When the plane is ready to go, the catapult officer opens valves to fill the catapult cylinders with high-pressure steam from the ship's reactors. This steam provides the necessary force to propel the pistons at high speed, slinging the plane forward to generate the necessary lift for takeoff. Initially, the pistons are locked into place, so the cylinders simply build up pressure. The catapult officer carefully monitors the pressure level so it's just right for the particular plane and deck conditions. If the pressure is too low, the plane won't get moving fast enough to take off, and the catapult will throw it into the ocean. If there's too much pressure, the sudden jerk could break the nose gear right off.

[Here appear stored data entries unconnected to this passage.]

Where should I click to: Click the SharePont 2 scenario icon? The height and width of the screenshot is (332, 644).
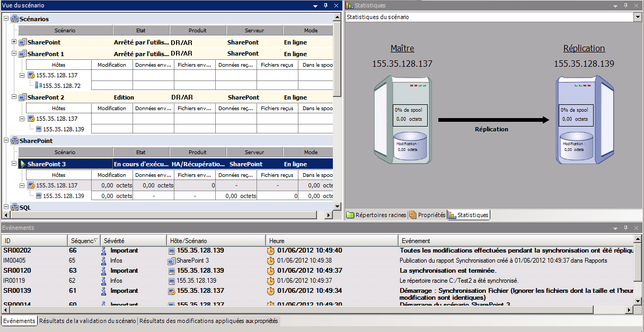23,97
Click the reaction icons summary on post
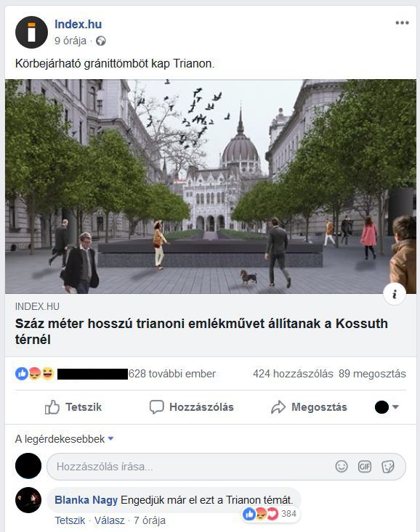The height and width of the screenshot is (532, 420). click(x=35, y=374)
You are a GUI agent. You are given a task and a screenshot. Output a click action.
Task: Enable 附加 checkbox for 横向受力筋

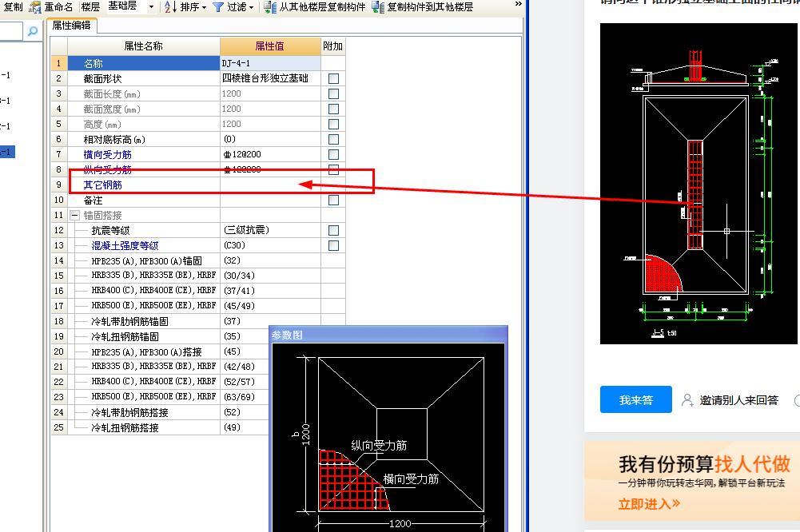coord(332,154)
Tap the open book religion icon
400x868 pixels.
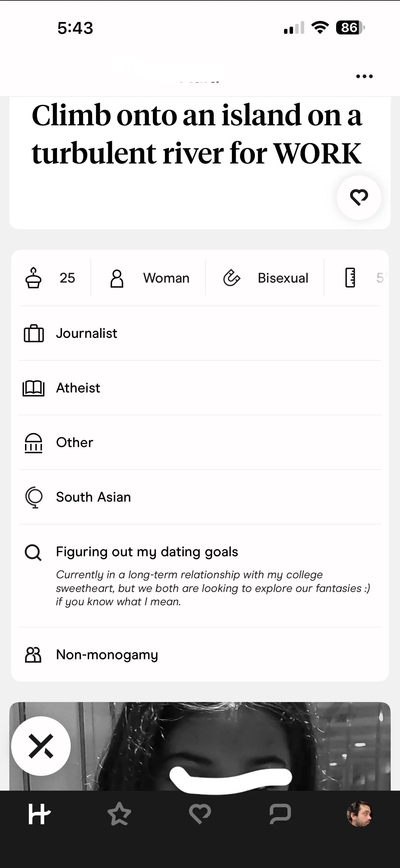(33, 388)
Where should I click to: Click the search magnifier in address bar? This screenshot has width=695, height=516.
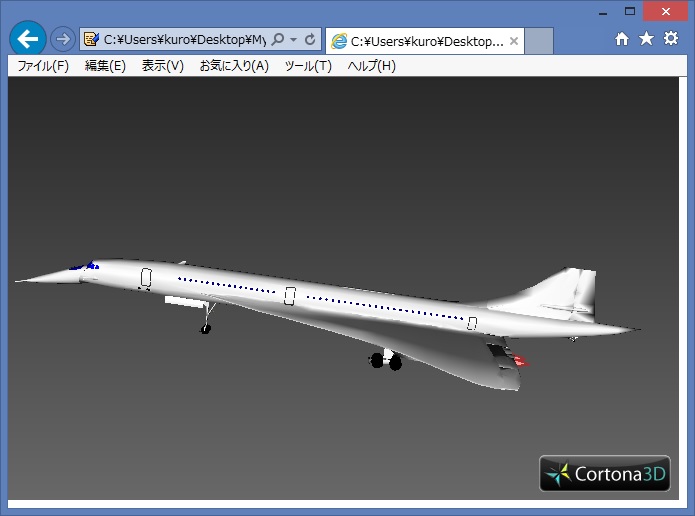point(278,40)
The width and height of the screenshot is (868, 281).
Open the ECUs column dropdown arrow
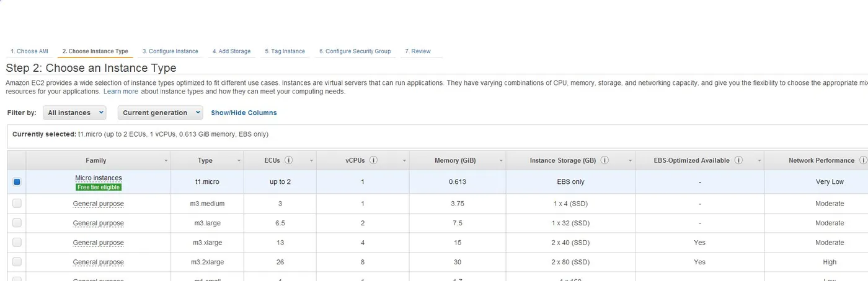click(x=311, y=161)
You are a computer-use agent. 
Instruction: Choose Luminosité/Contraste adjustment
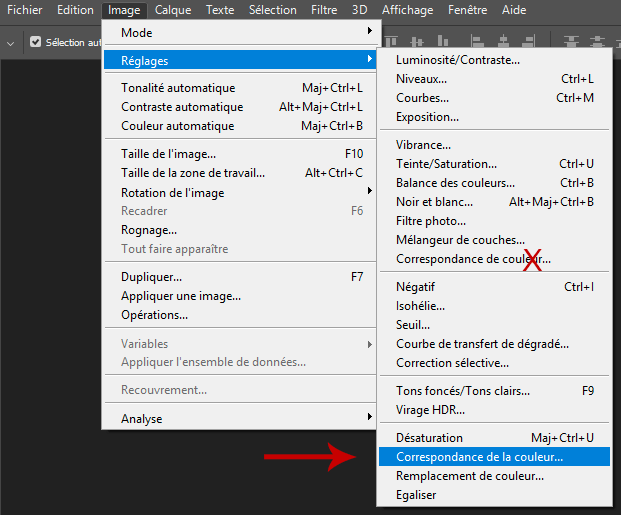click(x=457, y=60)
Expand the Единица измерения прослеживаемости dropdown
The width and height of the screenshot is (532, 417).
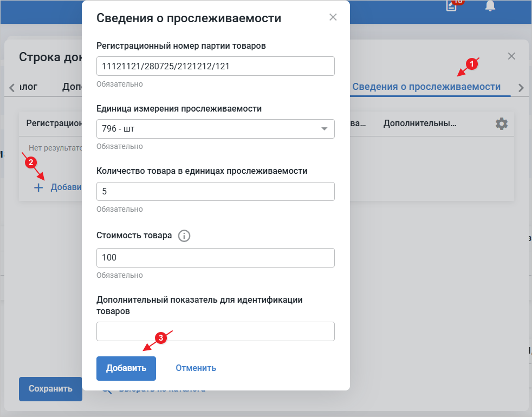[215, 129]
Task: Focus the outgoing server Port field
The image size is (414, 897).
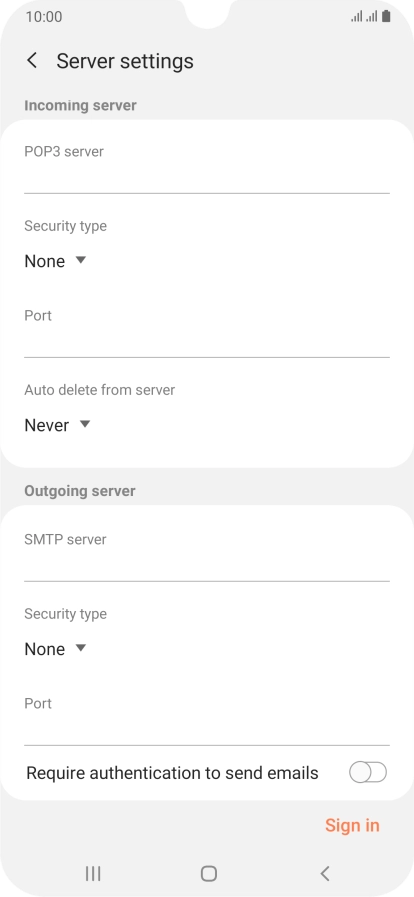Action: 207,731
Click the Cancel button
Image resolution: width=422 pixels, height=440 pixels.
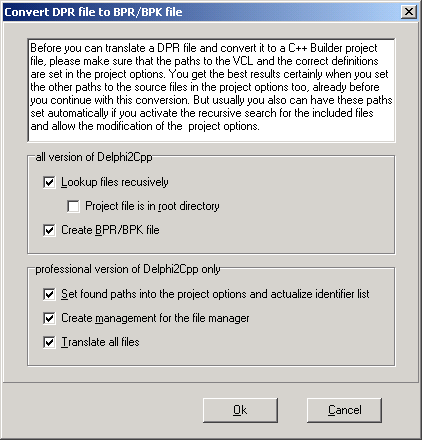[344, 410]
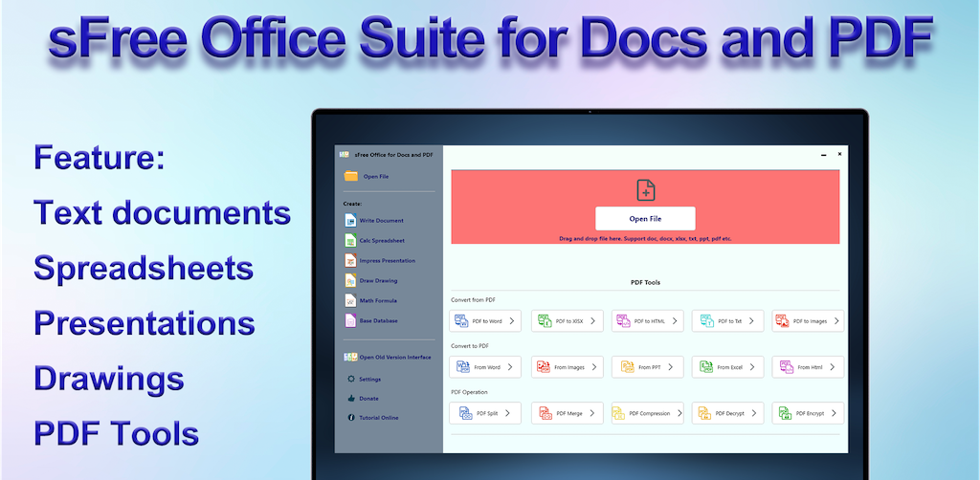
Task: Click the Tutorial Online info icon
Action: [351, 418]
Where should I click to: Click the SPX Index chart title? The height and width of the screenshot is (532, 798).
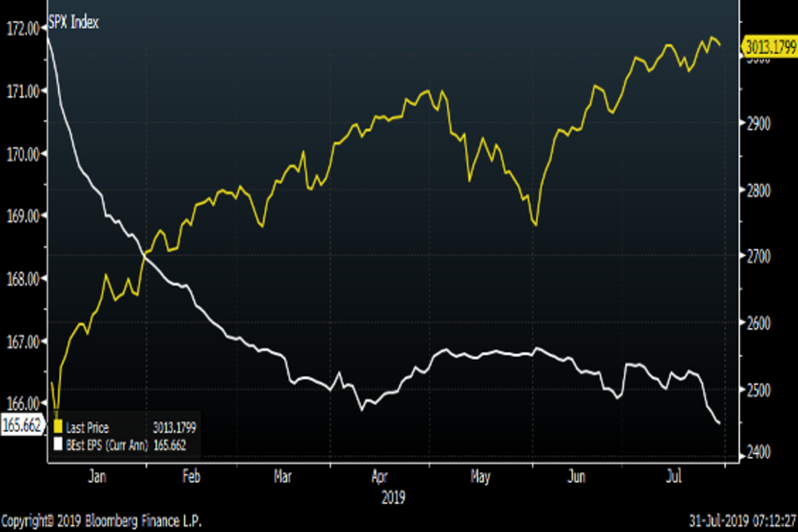[x=73, y=23]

When the cylinders are charged to the appropriate pressure level, the pilot blasts the plane's engines. The holdback keeps the plane on the shuttle while the engines generate considerable thrust. The catapult officer releases the pistons, the force causes the holdbacks to release, and the steam pressure slams the shuttle and plane forward. At the end of the catapult, the tow bar pops out of the shuttle, releasing the plane. This totally steam-driven system can rocket a 45,000-pound plane from 0 to 165 miles per hour (a 20,000-kg plane from 0 to 266 kph) in two seconds!

Monday, February 2, 2009

No gum allowed!

In 1992 chewing gum was banned from Singapore. Chewing gum was causing serious maintenance problems in all areas of the city-state. After the 1987 launch of the $5 billion mass transit train system, it was reported that vandals had begun sticking chewing gum on the door sensors of the trains, preventing the doors from functioning properly and causing disruption of train services. Surprisingly, after the ban no known black market for chewing gum ever emerged in Singapore, although some citizens did occasionally manage to smuggle some from Malaysia for their own consumption. In 2004 the ban was revised to recognize the proven health benefits of certain gums that contain calcium lactate to strengthen tooth enamel. The sale of this newly categorized medicinal gum was allowed, as long as it was sold by a dentist or pharmacist, who is required to record the name of the purchaser.

Sunday, February 1, 2009

Awfully suspicious...

President Lincoln’s oldest son was on the scene of three presidential assassinations. His father in 1865, Garfield in 1881, and McKinley in 1901.